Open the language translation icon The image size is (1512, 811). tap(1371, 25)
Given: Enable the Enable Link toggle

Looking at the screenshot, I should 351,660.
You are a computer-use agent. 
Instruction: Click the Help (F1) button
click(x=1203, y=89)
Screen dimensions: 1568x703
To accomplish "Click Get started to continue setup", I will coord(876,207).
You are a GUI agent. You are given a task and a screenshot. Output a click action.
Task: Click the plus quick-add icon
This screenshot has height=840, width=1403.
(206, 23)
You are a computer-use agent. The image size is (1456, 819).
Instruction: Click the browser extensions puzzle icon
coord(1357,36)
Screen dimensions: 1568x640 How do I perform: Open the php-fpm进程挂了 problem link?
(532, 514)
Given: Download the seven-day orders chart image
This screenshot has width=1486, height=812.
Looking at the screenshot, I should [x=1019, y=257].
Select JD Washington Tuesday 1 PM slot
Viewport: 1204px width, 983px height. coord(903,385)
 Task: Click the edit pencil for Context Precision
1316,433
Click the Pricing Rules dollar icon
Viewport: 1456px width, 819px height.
* * *
**WHAT THE TASK REQUIRES**
Search the data above for the string "size" and copy each line that has it.

**TASK RESULT**
Open the language translation icon The image size is (1512, 811). tap(1371, 25)
You are a computer-use agent. The image size is (1456, 819).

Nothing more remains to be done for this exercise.